原文の抜粋:

父について語ることは容易ではない。あまりに思うことがありすぎる。
普段の生活のなかで父のことを思い出すことはほぼないが、ふとした瞬間に思い出したときの、あの苦々しいような重苦しいような、そんな気持ちはたぶん一生消えないのだろう。
私が9歳のとき両親は別居。10歳のとき離婚。父と最後に面と向かって会ったのは12歳。その後、19歳のときに一度電話で話すも、そこからは一切連絡を取ることもなく、私が25歳の冬に彼は死んだ。
私たち家族には、きっとみんなで笑いあった時間だってあったはずだ。けれどそれを上回る多くの痛みと悲しみの現実が、笑いあった記憶をどこか遠い彼方にやってしまった。

提供資料:
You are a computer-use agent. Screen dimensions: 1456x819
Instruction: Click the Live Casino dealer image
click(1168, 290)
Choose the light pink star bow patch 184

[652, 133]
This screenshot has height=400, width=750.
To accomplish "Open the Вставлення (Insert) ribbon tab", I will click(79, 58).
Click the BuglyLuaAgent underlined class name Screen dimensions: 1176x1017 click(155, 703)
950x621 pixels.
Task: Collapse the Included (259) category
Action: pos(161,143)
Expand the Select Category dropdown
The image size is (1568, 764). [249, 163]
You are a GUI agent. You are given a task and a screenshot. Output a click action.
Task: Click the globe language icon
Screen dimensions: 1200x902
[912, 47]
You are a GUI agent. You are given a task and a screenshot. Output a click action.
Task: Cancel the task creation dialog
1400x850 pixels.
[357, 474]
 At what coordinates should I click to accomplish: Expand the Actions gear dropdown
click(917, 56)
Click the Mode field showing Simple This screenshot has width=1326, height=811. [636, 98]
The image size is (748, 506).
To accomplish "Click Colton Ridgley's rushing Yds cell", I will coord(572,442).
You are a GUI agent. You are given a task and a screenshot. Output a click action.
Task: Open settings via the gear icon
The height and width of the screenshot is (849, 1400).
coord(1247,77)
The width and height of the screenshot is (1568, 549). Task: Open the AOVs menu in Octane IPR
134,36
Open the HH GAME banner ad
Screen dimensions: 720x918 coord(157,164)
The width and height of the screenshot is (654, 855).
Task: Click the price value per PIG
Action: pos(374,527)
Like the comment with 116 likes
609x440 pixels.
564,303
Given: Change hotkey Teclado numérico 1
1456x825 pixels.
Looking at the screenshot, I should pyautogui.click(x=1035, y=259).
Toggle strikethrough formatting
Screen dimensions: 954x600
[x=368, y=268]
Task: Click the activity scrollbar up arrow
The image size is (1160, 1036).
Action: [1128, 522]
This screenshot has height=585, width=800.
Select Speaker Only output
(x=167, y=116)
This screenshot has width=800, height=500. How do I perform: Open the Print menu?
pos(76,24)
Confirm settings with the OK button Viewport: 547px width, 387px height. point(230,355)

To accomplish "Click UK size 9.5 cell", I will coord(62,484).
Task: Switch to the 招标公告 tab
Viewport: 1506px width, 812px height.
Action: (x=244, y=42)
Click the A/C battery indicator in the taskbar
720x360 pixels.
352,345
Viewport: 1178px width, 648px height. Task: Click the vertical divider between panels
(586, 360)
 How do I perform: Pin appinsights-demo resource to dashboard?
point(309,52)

課題の指示: 父についての文章のうち、「父について語ることは容易ではない。あまりに思うことがありすぎる。」から「私が25歳の冬に彼は死んだ。」までをそのまま書き写してください。 一覧の内容は原文とは関係がありません。

この課題の解答:
父について語ることは容易ではない。あまりに思うことがありすぎる。
普段の生活のなかで父のことを思い出すことはほぼないが、ふとした瞬間に思い出したときの、あの苦々しいような重苦しいような、そんな気持ちはたぶん一生消えないのだろう。
私が9歳のとき両親は別居。10歳のとき離婚。父と最後に面と向かって会ったのは12歳。その後、19歳のときに一度電話で話すも、そこからは一切連絡を取ることもなく、私が25歳の冬に彼は死んだ。